Text excerpt:
Caitlin Bowman named 2021 Outstanding Senior for the College of Agriculture and Life Sciences
Caitlin Bowman tightens a safety harness onto a study participant, telling them reassuringly that they won’t trip or stumble, that they’re just there to see how they walk.
After a few steps, the safety harness kicks in as the participant takes a simulated spill in the Madigan Biomechanics Lab in Industrial and Systems Engineering.
“If they know that they’re going to be tripped or going to fall, they’re going to walk differently and negatively impact their data,” said Bowman, a research assistant in the lab.
In the lab, research combines human subjects testing, biomechanics modeling, and computer simulation to improve our fundamental understanding of factors affecting human capabilities, as well as how and why injuries occur.
That hands-on experience is how Bowman defines her time at Virginia Tech and in the Department Human Nutrition, Foods, and Exercise. It also helped in the drive that led her to become this year’s College of Agriculture and Life Sciences’ Outstanding Senior.
“The experiential learning was a very different education than I had previously had,” she said. “All the work in labs and clinics made me want to continue my education beyond my undergraduate degree.”
With the help of the P. Howard Massey International Scholarship, Bowman focused on prosthetics, an area of study that combines all of the disciplines within human foods, nutrition, and exercise.
For users, prosthetics can get expensive quickly, and Bowman, a Leesburg, Virginia, native, wants to bring equity to access of the vital health care devices.
“It’s important to understand that we have a privilege that not many people in the world get,” Bowman said. “We get to come to Virginia Tech and surround ourselves with people who have big ideas and the knowledge to implement them. We’re meant to share it to benefit people and the community around us.”
The goal, Bowman said, was to have one of the devices cost around $30, which could open a new set of doors to people around the world.
“It's a realistic solution for somebody who may not otherwise be able to afford this,” Bowman said. "Virginia Tech is a place that's willing to serve that segment of the population and partnered with a nonprofit to do this work. A lot of the other higher education institutions wouldn’t do this.”
As an aspiring prosthetist, the experiences Bowman had in the program at Virginia Tech changed the possibilities of her career. Bowman wants to work as a clinical researcher in the field as someone who conducts research but is also a practitioner.
“That concept didn’t occur to me until my senior year here at Virginia Tech,” Bowman said. “The idea of disseminating what we know in academics to the real world appeals to me because is so important.”
As a College of Agriculture and Life Sciences Student ambassador, Bowman found additional ways to serve while a student.
“Since I transferred into the college, I’ve been really interested in helping other students make the choice that’s best for them because a CALS ambassador helped me do that,” Bowman said. “I want to be a resource for other students so they can find what inspires them to excel here at Virginia Tech.”

Listed entries:
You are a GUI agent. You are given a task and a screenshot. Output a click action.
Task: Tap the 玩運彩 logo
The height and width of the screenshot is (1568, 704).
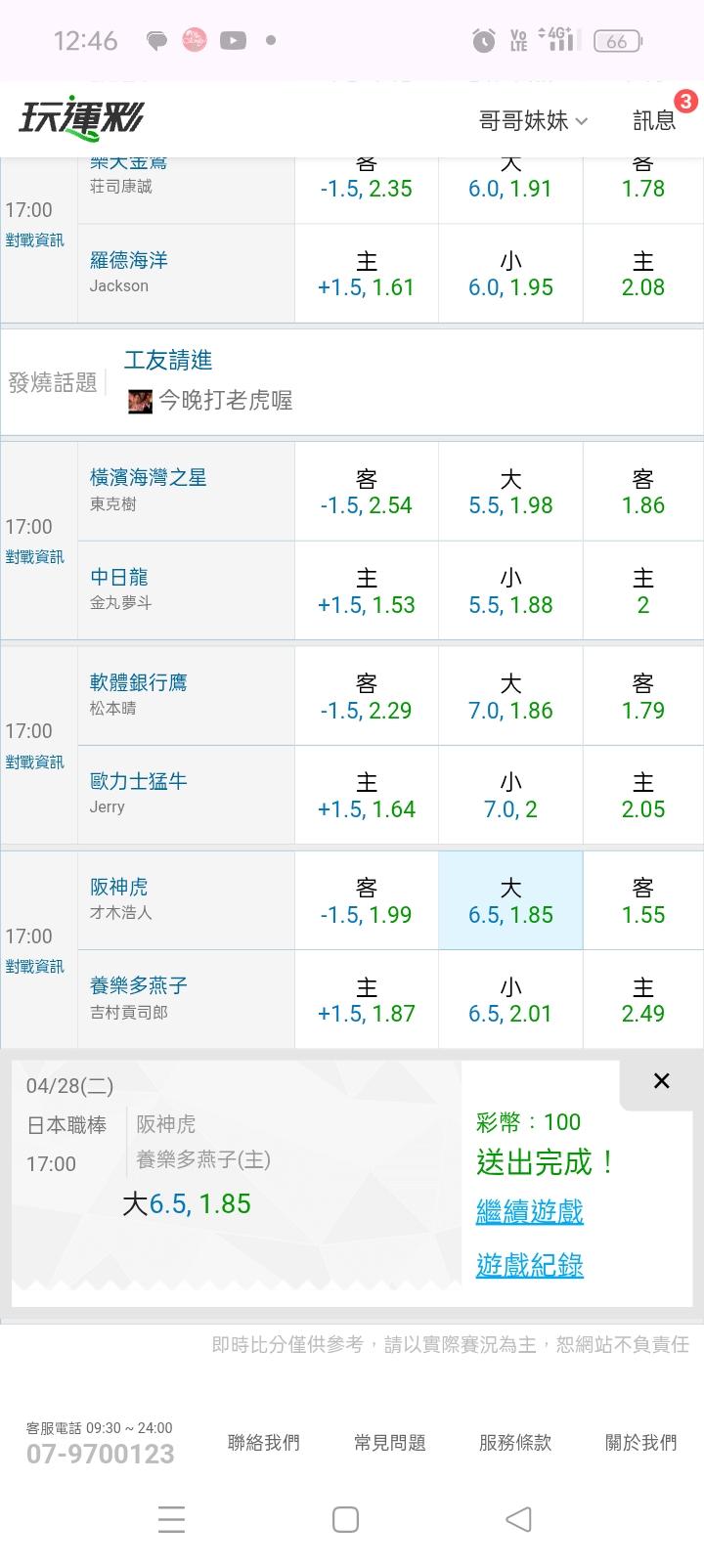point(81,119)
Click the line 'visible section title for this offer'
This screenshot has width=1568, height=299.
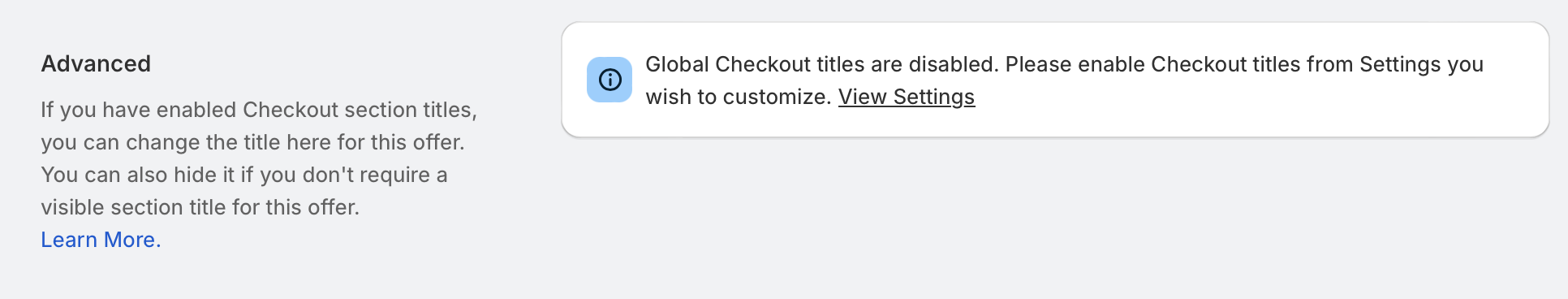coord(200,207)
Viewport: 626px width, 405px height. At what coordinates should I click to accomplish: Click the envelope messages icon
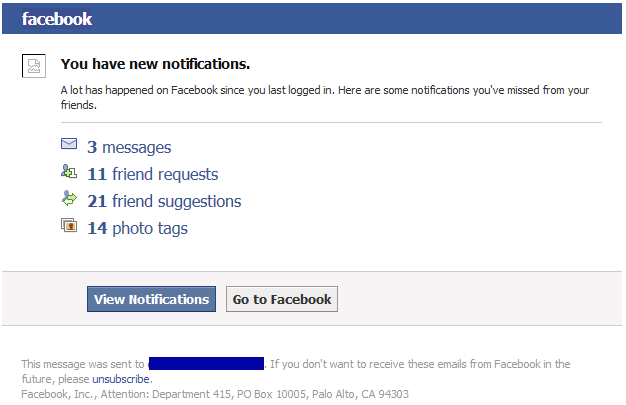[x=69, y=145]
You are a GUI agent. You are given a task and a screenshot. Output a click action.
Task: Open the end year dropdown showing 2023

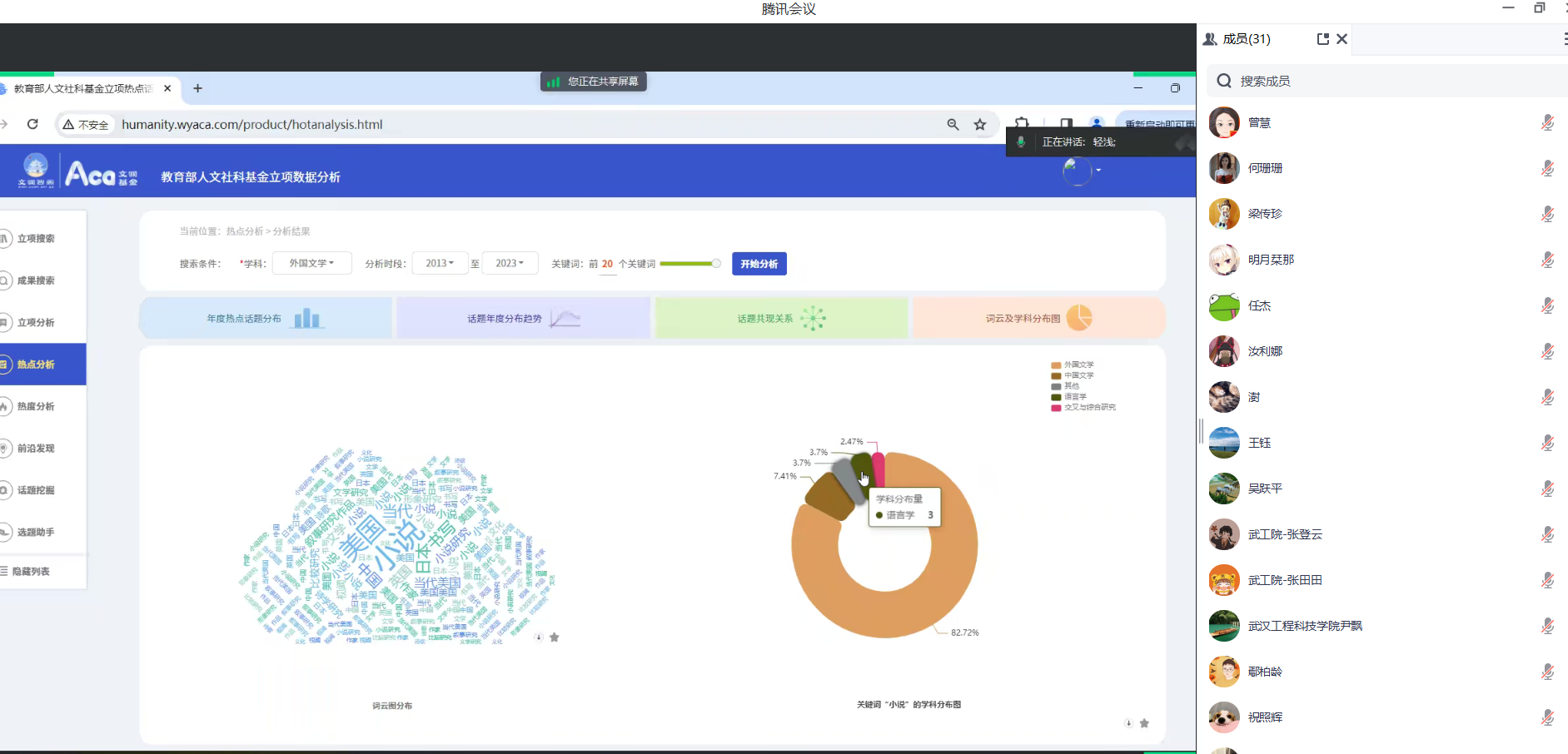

Brief 1:
Answer these from the article on Caitlin Bowman:
(a) In which lab does Bowman work as a research assistant?
(b) Which scholarship helped Bowman focus on prosthetics?
(c) About how much did Bowman say one of the devices was meant to cost?
Brief 2:
In the article on Caitlin Bowman, retype the stretch from "That hands-on experience" through "nutrition, and exercise.".

Response box 1:
(a) The Madigan Biomechanics Lab in Industrial and Systems Engineering
(b) The P. Howard Massey International Scholarship
(c) Around $30

Response box 2:
That hands-on experience is how Bowman defines her time at Virginia Tech and in the Department Human Nutrition, Foods, and Exercise. It also helped in the drive that led her to become this year’s College of Agriculture and Life Sciences’ Outstanding Senior.
“The experiential learning was a very different education than I had previously had,” she said. “All the work in labs and clinics made me want to continue my education beyond my undergraduate degree.”
With the help of the P. Howard Massey International Scholarship, Bowman focused on prosthetics, an area of study that combines all of the disciplines within human foods, nutrition, and exercise.